Records drawn from a dataset
__________
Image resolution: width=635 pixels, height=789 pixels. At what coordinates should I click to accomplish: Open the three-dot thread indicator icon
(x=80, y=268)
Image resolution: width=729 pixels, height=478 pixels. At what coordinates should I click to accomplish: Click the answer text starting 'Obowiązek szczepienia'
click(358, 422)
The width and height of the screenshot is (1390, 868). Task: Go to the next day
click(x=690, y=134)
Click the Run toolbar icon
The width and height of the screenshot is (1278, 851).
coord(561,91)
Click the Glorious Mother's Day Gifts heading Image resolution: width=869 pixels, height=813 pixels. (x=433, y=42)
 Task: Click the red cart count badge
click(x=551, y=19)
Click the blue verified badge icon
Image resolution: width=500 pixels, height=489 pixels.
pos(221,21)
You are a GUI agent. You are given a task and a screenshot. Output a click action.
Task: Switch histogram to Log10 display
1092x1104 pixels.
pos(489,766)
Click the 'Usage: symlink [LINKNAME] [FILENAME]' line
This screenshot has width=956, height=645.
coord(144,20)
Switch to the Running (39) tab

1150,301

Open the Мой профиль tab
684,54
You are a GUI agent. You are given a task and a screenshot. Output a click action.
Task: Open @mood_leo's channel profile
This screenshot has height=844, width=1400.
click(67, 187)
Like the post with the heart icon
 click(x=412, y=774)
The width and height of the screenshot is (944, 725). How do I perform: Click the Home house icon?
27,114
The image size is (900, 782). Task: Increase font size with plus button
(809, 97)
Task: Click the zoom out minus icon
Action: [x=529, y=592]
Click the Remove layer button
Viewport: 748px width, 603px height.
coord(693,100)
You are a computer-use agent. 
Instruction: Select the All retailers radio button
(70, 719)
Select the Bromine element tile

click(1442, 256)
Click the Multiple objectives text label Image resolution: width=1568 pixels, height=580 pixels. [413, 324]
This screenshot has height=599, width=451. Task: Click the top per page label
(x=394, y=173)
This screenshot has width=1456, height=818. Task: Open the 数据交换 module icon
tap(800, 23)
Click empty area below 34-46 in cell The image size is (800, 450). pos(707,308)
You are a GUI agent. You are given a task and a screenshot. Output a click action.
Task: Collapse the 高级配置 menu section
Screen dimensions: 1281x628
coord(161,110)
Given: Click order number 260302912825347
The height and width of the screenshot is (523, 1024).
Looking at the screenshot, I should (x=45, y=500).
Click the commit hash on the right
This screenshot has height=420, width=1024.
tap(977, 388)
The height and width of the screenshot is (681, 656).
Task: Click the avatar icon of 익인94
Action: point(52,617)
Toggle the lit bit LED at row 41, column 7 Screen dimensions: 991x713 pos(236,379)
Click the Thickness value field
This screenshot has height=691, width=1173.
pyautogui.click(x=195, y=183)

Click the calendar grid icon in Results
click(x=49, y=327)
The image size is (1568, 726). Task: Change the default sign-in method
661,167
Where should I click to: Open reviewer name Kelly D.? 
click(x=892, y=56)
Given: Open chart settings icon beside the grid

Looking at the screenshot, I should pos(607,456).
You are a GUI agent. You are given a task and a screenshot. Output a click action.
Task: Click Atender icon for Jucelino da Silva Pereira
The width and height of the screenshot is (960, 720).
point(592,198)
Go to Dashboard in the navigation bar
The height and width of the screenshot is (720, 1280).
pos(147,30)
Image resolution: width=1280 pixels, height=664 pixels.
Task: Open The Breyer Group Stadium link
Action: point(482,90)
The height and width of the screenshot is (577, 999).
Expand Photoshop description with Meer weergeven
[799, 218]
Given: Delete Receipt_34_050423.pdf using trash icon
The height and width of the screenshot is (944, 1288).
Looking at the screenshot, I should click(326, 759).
__________
→ WORK INSTRUCTION: Return each line of the data above verbatim.

→ RESPONSE:
Image resolution: width=635 pixels, height=789 pixels. At what coordinates should I click to accomplish: Open the three-dot thread indicator icon
(x=80, y=268)
Image resolution: width=729 pixels, height=478 pixels. At what coordinates should I click to accomplish: Click the answer text starting 'Obowiązek szczepienia'
click(358, 422)
The width and height of the screenshot is (1390, 868). Task: Go to the next day
click(x=690, y=134)
Click the Run toolbar icon
The width and height of the screenshot is (1278, 851).
coord(561,91)
Click the Glorious Mother's Day Gifts heading Image resolution: width=869 pixels, height=813 pixels. (x=433, y=42)
 Task: Click the red cart count badge
click(x=551, y=19)
Click the blue verified badge icon
Image resolution: width=500 pixels, height=489 pixels.
pos(221,21)
You are a GUI agent. You are given a task and a screenshot. Output a click action.
Task: Switch histogram to Log10 display
1092x1104 pixels.
pos(489,766)
Click the 'Usage: symlink [LINKNAME] [FILENAME]' line
This screenshot has width=956, height=645.
coord(144,20)
Switch to the Running (39) tab

1150,301

Open the Мой профиль tab
684,54
You are a GUI agent. You are given a task and a screenshot. Output a click action.
Task: Open @mood_leo's channel profile
This screenshot has height=844, width=1400.
click(67, 187)
Like the post with the heart icon
 click(x=412, y=774)
The width and height of the screenshot is (944, 725). How do I perform: Click the Home house icon?
27,114
The image size is (900, 782). Task: Increase font size with plus button
(809, 97)
Task: Click the zoom out minus icon
Action: [x=529, y=592]
Click the Remove layer button
Viewport: 748px width, 603px height.
coord(693,100)
You are a computer-use agent. 
Instruction: Select the All retailers radio button
(70, 719)
Select the Bromine element tile

click(1442, 256)
Click the Multiple objectives text label Image resolution: width=1568 pixels, height=580 pixels. [413, 324]
This screenshot has height=599, width=451. Task: Click the top per page label
(x=394, y=173)
This screenshot has width=1456, height=818. Task: Open the 数据交换 module icon
tap(800, 23)
Click empty area below 34-46 in cell The image size is (800, 450). pos(707,308)
You are a GUI agent. You are given a task and a screenshot. Output a click action.
Task: Collapse the 高级配置 menu section
Screen dimensions: 1281x628
coord(161,110)
Given: Click order number 260302912825347
The height and width of the screenshot is (523, 1024).
Looking at the screenshot, I should (x=45, y=500).
Click the commit hash on the right
This screenshot has height=420, width=1024.
tap(977, 388)
The height and width of the screenshot is (681, 656).
Task: Click the avatar icon of 익인94
Action: point(52,617)
Toggle the lit bit LED at row 41, column 7 Screen dimensions: 991x713 pos(236,379)
Click the Thickness value field
This screenshot has height=691, width=1173.
pyautogui.click(x=195, y=183)

Click the calendar grid icon in Results
click(x=49, y=327)
The image size is (1568, 726). Task: Change the default sign-in method
661,167
Where should I click to: Open reviewer name Kelly D.? 
click(x=892, y=56)
Given: Open chart settings icon beside the grid

Looking at the screenshot, I should pos(607,456).
You are a GUI agent. You are given a task and a screenshot. Output a click action.
Task: Click Atender icon for Jucelino da Silva Pereira
The width and height of the screenshot is (960, 720).
point(592,198)
Go to Dashboard in the navigation bar
The height and width of the screenshot is (720, 1280).
pos(147,30)
Image resolution: width=1280 pixels, height=664 pixels.
Task: Open The Breyer Group Stadium link
Action: point(482,90)
The height and width of the screenshot is (577, 999).
Expand Photoshop description with Meer weergeven
[799, 218]
Given: Delete Receipt_34_050423.pdf using trash icon
The height and width of the screenshot is (944, 1288).
Looking at the screenshot, I should click(326, 759).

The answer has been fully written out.